Voilà qui était intéressant, en plus de la messe qui occuperait tout le monde, cette femme avait déjà une attache à l’intérieur qui lui permettrait de bouger plus facilement dans l’enceinte de la cathédrale. Finalement, les choses semblaient aller de mieux en mieux.

« Je ne vois pas trop quoi dire sur moi mais je peux toujours vous parler de l’Orchidée. J’ai toujours voulu y entrer, être acceptée comme une chevalière, une vraie. Les mômes de mon village me prenaient toujours à la légère et je voulais leur montrer leur erreur. J’ai failli rater l’examen d’entrée mais, finalement, j’ai réussi et Wagram est devenu mon écuyer ce jour-là. »

Elle s’installa plus confortablement, s’adossant un maximum à sa chaise et posant son regard sur le plafond, replongeant dans ses souvenirs.

« C’est un ordre chevaleresque assez connu de là où je viens et les sélections sont assez ardues, il faut savoir montrer tout ce qu’on sait faire en peu de temps et si jamais vous ne correspondez pas au profil voulu par les trois grands chefs, vous êtes mis de coté. Pas d’exception, pas de seconde chance ce jour là, vous avez alors un an pour vous entrainer, pour monter votre niveau et retenter votre chance. Ça fait maintenant des années que je suis à leur service, je suis devenue l’une de leurs meilleurs atouts. Je vais de missions en missions, apportant la gloire sur cette enseigne. Oh, je ne dis pas que je suis la meilleure, les trois grands chefs peuvent très bien me mettre hors d’état de combattre en peu de temps mais j’accomplis mes missions avec succès... »

Elle se redressa alors, le visage plus sévère, les poings serrés.

« Ce dragon, il va voir ce que ça fait de me mettre en colère. J’ai perdu la bataille présente mais j’aurai sa tête. On m’a demandé de l’éliminer, je ne compte pas m’arrêter avant de l’avoir fait. Dussé-je mourir en essayant. »

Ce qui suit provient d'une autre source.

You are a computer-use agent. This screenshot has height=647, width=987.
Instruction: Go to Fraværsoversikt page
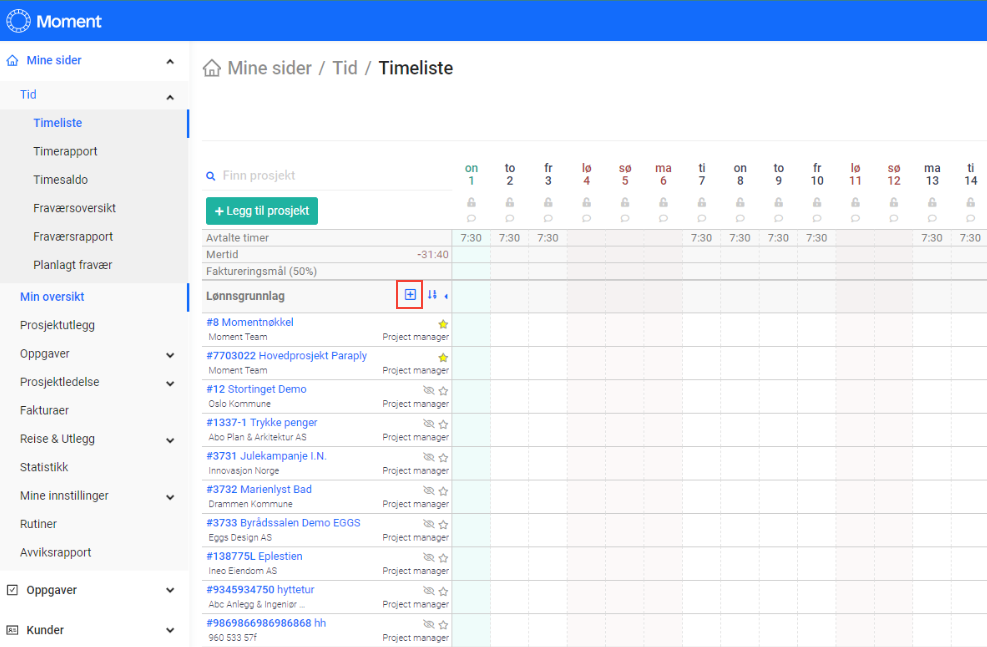(74, 208)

Elle lui raconta alors la façon dont elle avait demandé à affronter un des chevaliers, un de leurs meilleurs et qu’elle l’avait battu, que c’était suite à ça qu’elle avait été acceptée. Maintenant, celui qu’elle avait battu était devenu son ami, un de ceux qu’elle allait voir lorsqu’elle devait choisir des compagnons pour des escortes, des batailles plus importantes et aussi de conseils. Que ce soit des conseils pour sa prochaine mission ou bien juste pour parler lorsque ça allait mal. Elle était là pour lui et il était là pour elle. Il leur arrivait aussi de s’entrainer ensemble pendant quelques jours lorsque les ordres étaient rares. Ils se connaissaient bien, ils donneraient leur vie pour l’autre mais aucun amour ne s’était révélé, ils étaient juste devenus de très bons amis.

« Parfois, l’Orchidée fait appel à des maîtres pour enseigner des choses aux recrues prometteuses, elle les paye bien si la formation donnée porte ses fruits, chaque cours est suivi par un des chefs, on ne sait jamais lequel avant le début du cours mais ils sont toujours là pour veiller à ce que ça se déroule bien. A la fin, des examens sont organisés et si les résultats sont satisfaisants, la paye est conséquente. Ce genre de cours spéciaux est rare, en grosse partie à cause des finances mais aussi parce que les grands patrons ne veulent pas que tous les membres aient le même savoir. Ils choisissent à qui donner les ordres selon leurs apprentissages, leurs talents et l’impression laissée le premier jour, celui de l’examen. Il ne faut pas croire n’importe quoi, les dirigeants ont vraiment bonne mémoire et il vaut mieux ne pas les provoquer. Je ne sais pas ce qui pourrait leur résister mais je préfère ne pas tenter. »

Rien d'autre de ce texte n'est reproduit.